(Stored items)
┌────────

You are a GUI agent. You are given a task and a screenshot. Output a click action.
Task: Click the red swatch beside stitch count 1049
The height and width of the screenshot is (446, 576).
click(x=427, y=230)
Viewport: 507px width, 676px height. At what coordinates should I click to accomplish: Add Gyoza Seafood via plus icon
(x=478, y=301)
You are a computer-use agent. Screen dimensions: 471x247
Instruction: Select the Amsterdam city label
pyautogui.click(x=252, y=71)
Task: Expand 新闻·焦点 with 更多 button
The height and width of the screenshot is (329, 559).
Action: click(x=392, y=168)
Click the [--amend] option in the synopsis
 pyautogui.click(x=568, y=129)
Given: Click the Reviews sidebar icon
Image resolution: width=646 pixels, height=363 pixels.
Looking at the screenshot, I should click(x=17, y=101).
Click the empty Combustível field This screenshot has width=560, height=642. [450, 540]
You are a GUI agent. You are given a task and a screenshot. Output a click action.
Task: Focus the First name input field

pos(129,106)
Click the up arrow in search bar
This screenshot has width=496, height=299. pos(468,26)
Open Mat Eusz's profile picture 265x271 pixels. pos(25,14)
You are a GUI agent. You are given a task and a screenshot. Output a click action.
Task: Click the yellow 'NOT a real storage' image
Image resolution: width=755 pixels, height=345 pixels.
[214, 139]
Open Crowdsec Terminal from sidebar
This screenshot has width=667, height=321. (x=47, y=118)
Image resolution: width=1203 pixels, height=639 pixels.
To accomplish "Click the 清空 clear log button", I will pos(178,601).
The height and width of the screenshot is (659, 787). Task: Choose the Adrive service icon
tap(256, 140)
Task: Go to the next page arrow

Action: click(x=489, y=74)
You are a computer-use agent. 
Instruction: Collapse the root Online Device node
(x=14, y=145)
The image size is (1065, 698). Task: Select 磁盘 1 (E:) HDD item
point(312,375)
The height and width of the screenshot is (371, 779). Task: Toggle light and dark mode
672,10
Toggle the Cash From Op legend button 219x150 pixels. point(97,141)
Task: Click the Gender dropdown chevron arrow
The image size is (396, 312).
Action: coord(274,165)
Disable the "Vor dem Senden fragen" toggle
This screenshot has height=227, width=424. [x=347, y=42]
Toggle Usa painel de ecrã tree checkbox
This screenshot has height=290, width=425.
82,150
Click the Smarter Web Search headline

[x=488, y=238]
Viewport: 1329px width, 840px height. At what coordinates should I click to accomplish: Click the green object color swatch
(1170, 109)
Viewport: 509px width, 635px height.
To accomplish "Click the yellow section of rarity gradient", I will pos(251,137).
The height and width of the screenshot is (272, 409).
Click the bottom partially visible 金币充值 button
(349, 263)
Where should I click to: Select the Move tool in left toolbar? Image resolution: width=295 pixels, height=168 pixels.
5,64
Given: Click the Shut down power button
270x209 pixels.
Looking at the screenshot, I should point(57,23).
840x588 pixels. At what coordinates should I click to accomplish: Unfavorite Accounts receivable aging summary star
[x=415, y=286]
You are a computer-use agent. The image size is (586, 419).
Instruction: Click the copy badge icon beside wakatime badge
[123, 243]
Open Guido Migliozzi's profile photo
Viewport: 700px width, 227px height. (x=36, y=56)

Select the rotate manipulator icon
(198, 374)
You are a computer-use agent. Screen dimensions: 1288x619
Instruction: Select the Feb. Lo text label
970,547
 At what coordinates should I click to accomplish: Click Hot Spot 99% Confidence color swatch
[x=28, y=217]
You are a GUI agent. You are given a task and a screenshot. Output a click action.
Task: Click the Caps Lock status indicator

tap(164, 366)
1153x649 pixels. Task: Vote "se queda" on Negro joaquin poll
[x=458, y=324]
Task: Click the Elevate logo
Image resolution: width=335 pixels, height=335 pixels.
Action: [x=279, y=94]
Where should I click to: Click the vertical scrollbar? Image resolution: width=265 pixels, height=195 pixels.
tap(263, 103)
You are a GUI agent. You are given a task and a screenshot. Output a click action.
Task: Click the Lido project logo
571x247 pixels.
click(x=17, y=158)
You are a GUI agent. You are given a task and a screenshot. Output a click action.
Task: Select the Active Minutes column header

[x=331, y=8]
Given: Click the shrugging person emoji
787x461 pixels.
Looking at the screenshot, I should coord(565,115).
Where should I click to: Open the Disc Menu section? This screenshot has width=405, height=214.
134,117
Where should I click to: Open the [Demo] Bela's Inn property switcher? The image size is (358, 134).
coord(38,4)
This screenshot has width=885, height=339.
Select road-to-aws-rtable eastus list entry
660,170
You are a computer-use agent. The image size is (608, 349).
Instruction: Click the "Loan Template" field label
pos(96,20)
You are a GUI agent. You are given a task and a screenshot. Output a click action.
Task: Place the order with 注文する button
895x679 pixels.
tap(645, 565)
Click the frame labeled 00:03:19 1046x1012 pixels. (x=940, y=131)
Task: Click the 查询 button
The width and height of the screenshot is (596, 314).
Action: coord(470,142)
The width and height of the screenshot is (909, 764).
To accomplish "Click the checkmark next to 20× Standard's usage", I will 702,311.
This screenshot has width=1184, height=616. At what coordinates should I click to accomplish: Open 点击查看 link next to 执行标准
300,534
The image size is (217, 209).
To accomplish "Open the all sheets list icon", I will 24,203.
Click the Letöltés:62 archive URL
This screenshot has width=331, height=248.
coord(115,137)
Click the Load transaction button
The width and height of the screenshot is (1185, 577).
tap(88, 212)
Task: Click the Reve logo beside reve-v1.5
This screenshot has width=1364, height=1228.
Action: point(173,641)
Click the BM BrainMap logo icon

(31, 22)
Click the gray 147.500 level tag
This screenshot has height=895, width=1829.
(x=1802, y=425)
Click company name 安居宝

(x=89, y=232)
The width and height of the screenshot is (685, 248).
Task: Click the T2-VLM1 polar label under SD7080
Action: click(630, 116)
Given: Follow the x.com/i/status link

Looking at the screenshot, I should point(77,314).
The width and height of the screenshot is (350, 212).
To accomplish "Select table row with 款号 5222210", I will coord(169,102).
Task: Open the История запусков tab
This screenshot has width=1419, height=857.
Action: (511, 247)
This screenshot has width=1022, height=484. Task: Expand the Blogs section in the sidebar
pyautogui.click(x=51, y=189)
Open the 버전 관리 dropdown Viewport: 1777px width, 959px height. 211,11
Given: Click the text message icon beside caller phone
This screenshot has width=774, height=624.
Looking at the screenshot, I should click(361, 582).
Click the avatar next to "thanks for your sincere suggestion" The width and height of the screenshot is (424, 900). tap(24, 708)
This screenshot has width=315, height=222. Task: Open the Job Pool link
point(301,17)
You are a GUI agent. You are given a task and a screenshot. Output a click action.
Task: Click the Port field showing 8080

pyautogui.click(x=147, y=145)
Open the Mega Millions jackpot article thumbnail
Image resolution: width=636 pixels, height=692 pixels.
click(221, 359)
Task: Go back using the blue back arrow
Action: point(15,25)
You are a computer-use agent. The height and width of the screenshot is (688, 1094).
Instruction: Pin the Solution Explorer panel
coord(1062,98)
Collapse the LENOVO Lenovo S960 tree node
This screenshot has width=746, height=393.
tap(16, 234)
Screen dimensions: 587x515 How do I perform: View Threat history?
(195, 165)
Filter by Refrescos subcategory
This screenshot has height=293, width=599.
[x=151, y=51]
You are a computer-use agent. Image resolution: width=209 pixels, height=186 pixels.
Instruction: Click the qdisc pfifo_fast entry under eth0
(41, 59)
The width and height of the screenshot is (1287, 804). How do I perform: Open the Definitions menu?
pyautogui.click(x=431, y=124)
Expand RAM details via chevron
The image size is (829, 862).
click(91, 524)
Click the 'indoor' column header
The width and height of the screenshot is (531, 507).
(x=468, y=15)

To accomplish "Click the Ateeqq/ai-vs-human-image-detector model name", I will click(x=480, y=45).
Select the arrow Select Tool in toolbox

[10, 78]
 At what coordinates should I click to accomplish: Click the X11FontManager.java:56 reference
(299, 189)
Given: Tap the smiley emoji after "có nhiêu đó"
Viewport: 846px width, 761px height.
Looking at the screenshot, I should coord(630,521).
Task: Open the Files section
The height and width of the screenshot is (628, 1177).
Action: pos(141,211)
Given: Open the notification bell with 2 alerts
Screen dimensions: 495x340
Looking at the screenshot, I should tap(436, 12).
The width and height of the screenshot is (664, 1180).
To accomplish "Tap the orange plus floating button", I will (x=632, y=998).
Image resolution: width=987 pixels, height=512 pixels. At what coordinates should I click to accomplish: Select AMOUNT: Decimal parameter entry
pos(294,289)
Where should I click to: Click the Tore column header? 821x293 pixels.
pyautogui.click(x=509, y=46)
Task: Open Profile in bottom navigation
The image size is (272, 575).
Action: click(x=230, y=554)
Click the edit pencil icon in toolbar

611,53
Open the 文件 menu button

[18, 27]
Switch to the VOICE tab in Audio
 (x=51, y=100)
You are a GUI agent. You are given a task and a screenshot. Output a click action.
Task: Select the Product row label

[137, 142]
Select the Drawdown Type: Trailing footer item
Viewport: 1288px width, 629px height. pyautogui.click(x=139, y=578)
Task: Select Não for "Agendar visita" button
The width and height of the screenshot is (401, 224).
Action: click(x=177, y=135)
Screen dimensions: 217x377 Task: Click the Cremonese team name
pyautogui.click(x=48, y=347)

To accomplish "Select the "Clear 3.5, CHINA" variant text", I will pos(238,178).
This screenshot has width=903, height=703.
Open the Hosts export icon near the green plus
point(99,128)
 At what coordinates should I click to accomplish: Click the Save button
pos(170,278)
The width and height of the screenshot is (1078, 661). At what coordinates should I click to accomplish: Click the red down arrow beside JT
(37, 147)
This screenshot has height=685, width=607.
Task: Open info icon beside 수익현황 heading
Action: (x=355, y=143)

└────────

How to complete this task: If a line in the records holds the string "emoji", copy it.

Reply:
Given: Click the shrugging person emoji
Given: Tap the smiley emoji after "có nhiêu đó"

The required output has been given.